Chivalry and Good Manners are apparently behaviors that are disintegrating into the ether. It’s completely lost on the current generation of 20-somethings.
Today, I was entering the office building where I work completely loaded down with a large box in one hand and bags in the other. I punched the handicap button (only time I ever use that button – by the way), so I am able to juggle my packages without dropping them. Two men with a rolling cooler between them and a box on top of it proceeds to quickly move forward to exit the door I am trying to enter. I nearly lost my box attempting to sidestep them.
I was so surprised by their behavior that it took me a moment to continue on with what I was doing. On the very same day, a male was standing in the elevator and saw me holding some things in my hand (there was an event at my work on this day and we were setting up for it) and looked up to acknowledge me. His gaze returned to his phone and I had to again juggle my items to push the floor I needed.
Appalled? I was so beyond that. I made a showing of pushing the button and he gave me a sheepish, apologetic look before exiting the elevator.
As you may have noted, I didn’t call into question chivalry alone. I also called into question “manners” in the title of this post. This day was a day for me to be “fit to be tied” as my Momma would say.
Food is being laid out for a group of people who you work with on a daily basis. While you are heating up your contribution, you make yourself a little plate and think nothing of it. You’re probably thinking, what’s the issue with that?
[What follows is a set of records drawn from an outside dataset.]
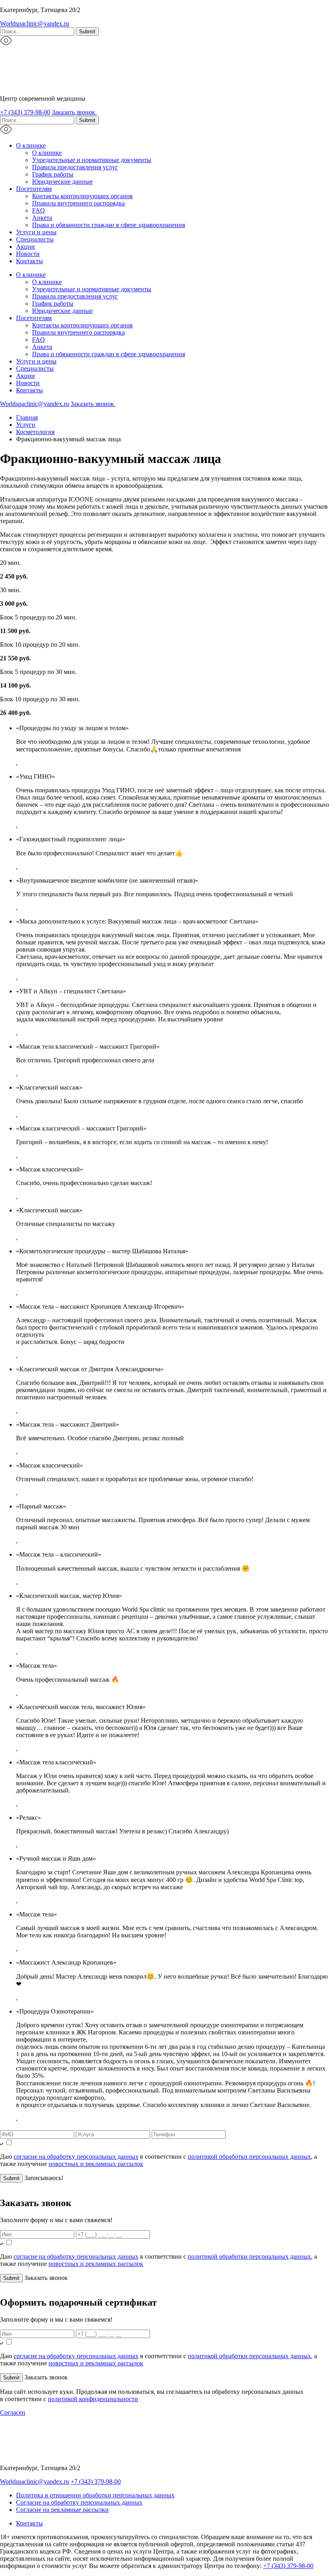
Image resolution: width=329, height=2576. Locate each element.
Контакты (29, 261)
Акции (25, 246)
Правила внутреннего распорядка (78, 203)
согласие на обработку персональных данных (76, 2156)
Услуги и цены (36, 232)
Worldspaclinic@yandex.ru (34, 23)
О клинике (31, 145)
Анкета (42, 217)
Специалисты (35, 239)
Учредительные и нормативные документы (91, 159)
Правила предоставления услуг (75, 167)
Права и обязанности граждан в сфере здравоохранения (108, 224)
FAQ (38, 210)
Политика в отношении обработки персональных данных (95, 2495)
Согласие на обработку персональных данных (79, 2502)
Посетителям (34, 188)
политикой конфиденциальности (93, 2398)
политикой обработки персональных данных (249, 2156)
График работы (52, 174)
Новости (28, 253)
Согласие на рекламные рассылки (62, 2509)
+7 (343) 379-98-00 (25, 112)
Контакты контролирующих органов (82, 196)
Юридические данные (62, 181)
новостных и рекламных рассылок (96, 2163)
The plate is a sampling of everything being offered. Instead of you waiting for the collective group to come together, you are standing in the kitchen having a snack or two of food that isn’t yours. When you’re caught, you just shrug your shoulders. Others look at you in disgust and you just move along without a care in the world.
On the same day, a group of people are standing around having a nice little chat. One of the members of the conversation begins to sneeze and it comes in a series of three. The others continue to chat away as if nothing has happened. The sneezing individual excuses themselves and no one acknowledges it. They continue to converse while the person looks on. Eventually, the person walks away and returns to their desk.
I was sitting not far from this interaction and watched all of this. I share an office with another person and we’d said, “Bless you.” We don’t believe it was heard over the voices of the rest of her group. It boggled my mind to know that none of them even stopped to check on the poor girl. Was the conversation that important that they couldn’t stop to check on the well-being of a co-worker? Not in my opinion, but in their’s it must’ve been.
I posted a question yesterday on my Facebook page because I had a note in my notebook to do this blog last week. The things I’ve shared happened over a week ago, but I found the notes I took for the blog post and figured: why not?
My thoughts haven’t shifted on the subject. I am still bothered by the issues I raised and I believe it warrants discussing. I figured I may as well share my thoughts, weigh in on the subject.
What do you think about any or all of the scenarios I posed?